### TASK INPUTS:
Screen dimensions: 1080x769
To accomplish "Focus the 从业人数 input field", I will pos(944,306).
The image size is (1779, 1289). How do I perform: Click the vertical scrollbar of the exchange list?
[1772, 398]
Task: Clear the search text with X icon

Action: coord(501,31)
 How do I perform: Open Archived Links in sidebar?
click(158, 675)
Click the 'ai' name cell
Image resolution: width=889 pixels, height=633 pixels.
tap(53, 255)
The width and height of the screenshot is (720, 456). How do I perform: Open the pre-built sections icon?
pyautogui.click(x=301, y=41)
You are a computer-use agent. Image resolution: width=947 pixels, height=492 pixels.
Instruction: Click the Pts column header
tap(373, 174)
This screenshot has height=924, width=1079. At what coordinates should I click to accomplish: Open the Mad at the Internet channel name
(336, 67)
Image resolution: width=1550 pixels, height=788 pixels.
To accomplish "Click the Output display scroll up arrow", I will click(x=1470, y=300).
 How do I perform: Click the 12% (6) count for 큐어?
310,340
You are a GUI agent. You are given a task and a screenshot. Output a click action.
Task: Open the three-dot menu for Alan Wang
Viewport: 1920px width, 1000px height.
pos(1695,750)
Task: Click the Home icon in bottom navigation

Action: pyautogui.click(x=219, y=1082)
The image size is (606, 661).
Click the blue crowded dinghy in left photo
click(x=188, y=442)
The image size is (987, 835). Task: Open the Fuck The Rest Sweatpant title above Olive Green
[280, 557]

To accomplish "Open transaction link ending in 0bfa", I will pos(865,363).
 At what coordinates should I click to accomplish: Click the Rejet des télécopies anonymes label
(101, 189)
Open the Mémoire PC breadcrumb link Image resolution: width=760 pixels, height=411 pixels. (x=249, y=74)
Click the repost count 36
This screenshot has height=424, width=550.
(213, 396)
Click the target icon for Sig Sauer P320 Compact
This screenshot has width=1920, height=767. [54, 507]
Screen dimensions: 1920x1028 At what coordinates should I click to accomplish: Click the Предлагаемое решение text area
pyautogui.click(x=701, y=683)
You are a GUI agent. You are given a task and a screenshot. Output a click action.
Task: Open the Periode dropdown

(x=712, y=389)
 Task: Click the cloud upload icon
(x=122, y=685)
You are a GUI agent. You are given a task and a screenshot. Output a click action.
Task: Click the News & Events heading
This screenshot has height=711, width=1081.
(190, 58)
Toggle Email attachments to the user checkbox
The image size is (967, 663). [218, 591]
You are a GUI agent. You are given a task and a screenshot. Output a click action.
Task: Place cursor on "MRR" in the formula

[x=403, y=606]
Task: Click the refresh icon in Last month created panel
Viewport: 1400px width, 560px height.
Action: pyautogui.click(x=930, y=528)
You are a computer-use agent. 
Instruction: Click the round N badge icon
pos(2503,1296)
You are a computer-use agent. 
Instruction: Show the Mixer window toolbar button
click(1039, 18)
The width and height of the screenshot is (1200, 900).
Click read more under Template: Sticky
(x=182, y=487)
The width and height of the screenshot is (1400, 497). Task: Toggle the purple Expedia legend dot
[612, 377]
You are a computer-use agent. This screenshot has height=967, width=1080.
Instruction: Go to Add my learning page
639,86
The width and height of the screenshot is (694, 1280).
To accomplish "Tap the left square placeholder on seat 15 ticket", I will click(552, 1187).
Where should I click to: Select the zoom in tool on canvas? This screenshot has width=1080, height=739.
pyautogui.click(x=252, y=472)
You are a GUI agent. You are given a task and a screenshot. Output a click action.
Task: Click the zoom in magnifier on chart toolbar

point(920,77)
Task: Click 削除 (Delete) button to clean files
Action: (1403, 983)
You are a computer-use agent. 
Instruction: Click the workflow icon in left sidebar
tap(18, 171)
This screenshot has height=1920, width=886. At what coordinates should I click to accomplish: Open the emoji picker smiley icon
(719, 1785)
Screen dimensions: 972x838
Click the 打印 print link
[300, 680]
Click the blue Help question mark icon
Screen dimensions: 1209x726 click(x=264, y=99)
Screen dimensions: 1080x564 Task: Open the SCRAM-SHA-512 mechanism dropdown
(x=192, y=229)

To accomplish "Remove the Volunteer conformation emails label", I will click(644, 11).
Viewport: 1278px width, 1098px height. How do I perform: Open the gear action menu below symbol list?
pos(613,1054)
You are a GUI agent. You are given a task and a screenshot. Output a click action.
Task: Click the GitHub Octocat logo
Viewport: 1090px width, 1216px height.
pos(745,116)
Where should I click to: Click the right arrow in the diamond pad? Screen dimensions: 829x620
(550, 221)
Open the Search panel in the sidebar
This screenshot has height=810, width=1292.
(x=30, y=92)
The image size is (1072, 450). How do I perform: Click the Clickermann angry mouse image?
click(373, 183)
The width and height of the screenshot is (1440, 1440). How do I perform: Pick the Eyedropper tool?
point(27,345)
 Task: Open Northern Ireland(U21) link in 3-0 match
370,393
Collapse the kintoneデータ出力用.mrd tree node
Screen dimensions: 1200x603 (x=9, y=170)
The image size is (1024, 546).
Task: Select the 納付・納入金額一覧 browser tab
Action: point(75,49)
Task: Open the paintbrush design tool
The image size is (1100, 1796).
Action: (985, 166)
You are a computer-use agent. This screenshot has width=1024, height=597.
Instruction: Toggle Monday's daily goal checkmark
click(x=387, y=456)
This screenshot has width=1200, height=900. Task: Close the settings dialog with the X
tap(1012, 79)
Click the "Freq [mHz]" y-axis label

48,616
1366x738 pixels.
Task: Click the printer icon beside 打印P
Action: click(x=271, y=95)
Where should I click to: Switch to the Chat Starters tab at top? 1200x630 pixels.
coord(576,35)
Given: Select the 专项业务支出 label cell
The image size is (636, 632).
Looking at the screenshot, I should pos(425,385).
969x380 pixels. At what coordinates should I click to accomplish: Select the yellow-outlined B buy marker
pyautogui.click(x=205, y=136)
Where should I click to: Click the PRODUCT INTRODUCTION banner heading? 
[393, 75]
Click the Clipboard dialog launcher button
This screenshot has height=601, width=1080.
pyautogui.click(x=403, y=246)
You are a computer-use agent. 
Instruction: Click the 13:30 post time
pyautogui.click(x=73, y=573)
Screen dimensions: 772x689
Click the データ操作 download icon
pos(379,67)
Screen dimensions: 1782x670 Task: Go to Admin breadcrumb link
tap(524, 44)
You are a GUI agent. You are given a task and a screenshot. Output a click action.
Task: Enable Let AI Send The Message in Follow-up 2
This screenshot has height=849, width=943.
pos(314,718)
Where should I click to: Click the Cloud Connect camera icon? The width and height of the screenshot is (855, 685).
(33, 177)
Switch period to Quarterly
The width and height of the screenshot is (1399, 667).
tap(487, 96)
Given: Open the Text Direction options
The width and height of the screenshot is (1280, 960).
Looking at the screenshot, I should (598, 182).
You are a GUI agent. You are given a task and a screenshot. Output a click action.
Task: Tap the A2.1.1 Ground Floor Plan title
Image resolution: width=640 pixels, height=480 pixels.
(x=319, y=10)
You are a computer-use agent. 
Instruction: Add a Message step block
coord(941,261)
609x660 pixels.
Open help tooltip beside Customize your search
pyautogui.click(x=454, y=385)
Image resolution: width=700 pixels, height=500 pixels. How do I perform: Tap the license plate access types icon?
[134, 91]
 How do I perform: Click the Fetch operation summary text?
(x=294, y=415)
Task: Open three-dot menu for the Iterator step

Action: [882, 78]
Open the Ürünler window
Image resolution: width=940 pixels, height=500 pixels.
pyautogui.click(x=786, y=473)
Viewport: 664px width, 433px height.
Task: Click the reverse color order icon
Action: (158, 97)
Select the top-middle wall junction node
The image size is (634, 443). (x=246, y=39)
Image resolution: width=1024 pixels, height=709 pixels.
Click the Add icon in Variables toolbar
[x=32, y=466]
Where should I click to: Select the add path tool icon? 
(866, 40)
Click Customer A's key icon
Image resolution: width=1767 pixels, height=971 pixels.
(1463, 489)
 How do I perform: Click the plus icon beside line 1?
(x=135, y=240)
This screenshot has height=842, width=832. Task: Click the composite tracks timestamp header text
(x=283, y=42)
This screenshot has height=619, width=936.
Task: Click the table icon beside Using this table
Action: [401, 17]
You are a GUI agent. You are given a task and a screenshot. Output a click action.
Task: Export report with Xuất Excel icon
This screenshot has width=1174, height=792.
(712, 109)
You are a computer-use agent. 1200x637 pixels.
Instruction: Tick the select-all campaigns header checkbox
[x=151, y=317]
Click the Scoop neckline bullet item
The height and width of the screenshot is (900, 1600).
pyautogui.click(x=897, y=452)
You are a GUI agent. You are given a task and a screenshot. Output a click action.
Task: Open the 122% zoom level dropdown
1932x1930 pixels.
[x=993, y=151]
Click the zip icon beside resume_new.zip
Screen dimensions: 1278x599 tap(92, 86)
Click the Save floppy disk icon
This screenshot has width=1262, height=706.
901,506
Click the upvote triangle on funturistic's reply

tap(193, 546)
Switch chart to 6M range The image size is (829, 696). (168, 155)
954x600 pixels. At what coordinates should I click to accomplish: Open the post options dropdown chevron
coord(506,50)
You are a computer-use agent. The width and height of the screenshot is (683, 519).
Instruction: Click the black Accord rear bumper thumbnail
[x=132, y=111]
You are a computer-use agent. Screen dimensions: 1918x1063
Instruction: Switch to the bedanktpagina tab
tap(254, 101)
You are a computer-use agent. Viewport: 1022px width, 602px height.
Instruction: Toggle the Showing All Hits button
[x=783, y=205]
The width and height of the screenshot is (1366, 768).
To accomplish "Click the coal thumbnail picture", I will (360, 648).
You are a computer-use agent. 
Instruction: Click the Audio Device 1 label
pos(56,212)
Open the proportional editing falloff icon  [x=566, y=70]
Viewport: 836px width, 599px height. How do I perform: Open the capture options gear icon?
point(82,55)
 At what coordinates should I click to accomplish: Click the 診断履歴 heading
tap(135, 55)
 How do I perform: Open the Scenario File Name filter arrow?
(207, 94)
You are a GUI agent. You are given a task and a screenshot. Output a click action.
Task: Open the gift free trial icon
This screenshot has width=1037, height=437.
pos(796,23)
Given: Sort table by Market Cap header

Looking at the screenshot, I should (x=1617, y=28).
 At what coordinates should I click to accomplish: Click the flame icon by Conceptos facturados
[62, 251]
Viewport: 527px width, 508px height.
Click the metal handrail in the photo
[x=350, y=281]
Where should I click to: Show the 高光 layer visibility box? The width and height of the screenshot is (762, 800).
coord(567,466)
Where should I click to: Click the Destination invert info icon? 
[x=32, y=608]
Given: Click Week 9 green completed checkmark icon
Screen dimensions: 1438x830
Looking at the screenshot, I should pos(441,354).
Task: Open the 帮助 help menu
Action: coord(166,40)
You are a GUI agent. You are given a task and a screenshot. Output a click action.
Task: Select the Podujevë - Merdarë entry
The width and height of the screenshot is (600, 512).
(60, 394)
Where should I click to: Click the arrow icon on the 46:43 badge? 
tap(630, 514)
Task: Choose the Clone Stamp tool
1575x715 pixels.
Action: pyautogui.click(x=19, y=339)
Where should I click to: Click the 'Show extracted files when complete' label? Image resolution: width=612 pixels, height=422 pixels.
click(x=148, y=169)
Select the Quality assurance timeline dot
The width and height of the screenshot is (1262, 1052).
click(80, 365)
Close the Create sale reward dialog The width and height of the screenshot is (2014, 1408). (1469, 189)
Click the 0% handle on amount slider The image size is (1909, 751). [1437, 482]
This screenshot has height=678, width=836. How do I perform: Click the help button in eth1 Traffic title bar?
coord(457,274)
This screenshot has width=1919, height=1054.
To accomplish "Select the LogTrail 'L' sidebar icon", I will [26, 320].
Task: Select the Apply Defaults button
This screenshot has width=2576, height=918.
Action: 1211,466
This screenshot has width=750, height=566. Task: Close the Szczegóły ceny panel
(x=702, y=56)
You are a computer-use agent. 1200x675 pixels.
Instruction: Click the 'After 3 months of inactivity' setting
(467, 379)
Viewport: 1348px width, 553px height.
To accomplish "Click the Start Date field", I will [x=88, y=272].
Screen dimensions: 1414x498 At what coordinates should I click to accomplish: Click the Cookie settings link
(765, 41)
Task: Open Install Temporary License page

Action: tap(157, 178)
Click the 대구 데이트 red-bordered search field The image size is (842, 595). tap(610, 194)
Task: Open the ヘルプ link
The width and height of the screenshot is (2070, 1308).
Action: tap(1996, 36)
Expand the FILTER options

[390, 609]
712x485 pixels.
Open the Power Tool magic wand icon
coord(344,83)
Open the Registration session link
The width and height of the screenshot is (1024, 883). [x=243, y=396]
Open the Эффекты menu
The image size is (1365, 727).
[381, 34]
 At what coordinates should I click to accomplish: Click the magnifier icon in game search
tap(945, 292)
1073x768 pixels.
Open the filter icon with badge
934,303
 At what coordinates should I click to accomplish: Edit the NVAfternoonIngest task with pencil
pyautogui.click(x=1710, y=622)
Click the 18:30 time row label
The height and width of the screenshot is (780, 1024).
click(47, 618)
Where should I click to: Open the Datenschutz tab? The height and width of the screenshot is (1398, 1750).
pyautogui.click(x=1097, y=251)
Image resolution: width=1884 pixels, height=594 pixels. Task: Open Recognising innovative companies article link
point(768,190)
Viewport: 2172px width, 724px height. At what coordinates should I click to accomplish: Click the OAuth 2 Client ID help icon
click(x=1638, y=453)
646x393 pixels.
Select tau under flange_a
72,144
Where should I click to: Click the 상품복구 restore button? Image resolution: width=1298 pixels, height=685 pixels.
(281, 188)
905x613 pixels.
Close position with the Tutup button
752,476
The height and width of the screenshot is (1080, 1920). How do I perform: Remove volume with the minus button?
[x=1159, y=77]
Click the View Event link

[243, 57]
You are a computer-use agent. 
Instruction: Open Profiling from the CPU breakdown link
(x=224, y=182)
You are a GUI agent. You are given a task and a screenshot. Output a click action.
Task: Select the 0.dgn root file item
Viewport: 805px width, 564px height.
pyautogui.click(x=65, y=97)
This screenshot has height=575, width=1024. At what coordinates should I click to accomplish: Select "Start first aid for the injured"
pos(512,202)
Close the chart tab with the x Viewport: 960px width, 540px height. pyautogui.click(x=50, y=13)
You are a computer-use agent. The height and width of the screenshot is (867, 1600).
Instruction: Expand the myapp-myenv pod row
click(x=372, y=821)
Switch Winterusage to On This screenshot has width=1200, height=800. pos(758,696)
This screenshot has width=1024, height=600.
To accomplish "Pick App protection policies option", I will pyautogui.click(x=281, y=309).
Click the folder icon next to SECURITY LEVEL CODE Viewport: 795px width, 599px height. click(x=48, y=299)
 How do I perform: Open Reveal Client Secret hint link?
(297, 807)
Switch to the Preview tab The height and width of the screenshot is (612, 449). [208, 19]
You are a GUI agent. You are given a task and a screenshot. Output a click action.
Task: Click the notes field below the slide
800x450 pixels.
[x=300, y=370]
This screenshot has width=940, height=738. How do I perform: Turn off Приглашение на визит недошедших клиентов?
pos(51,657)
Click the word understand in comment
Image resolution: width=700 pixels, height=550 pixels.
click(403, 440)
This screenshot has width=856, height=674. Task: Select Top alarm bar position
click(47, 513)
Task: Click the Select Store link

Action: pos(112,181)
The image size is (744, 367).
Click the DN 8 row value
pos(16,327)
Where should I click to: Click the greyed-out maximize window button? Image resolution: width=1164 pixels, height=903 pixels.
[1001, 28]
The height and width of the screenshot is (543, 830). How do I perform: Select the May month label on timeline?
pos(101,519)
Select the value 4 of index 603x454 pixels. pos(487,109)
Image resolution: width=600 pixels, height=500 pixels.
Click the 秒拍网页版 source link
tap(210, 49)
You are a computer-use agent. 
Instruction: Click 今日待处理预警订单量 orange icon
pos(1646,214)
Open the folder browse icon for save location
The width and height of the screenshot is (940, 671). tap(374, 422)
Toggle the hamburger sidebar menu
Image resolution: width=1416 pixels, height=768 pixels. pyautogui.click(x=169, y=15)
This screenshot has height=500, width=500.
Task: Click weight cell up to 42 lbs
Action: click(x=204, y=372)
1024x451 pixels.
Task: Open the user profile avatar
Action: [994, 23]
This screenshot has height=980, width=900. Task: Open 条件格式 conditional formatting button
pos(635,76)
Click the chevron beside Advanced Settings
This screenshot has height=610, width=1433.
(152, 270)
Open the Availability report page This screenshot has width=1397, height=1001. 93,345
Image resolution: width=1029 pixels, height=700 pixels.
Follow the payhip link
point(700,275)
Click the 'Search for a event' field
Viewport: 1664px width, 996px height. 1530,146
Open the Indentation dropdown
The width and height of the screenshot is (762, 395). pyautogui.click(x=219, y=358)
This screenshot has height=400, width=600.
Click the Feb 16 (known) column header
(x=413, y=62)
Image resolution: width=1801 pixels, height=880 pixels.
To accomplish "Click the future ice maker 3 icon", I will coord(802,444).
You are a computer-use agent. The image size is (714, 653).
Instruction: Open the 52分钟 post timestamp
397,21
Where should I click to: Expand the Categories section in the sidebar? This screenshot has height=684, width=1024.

### EXERCISE GOAL:
List every line above that contains the word "report".

### SOLUTION BELOW:
Task: Export report with Xuất Excel icon
Open the Availability report page This screenshot has width=1397, height=1001. 93,345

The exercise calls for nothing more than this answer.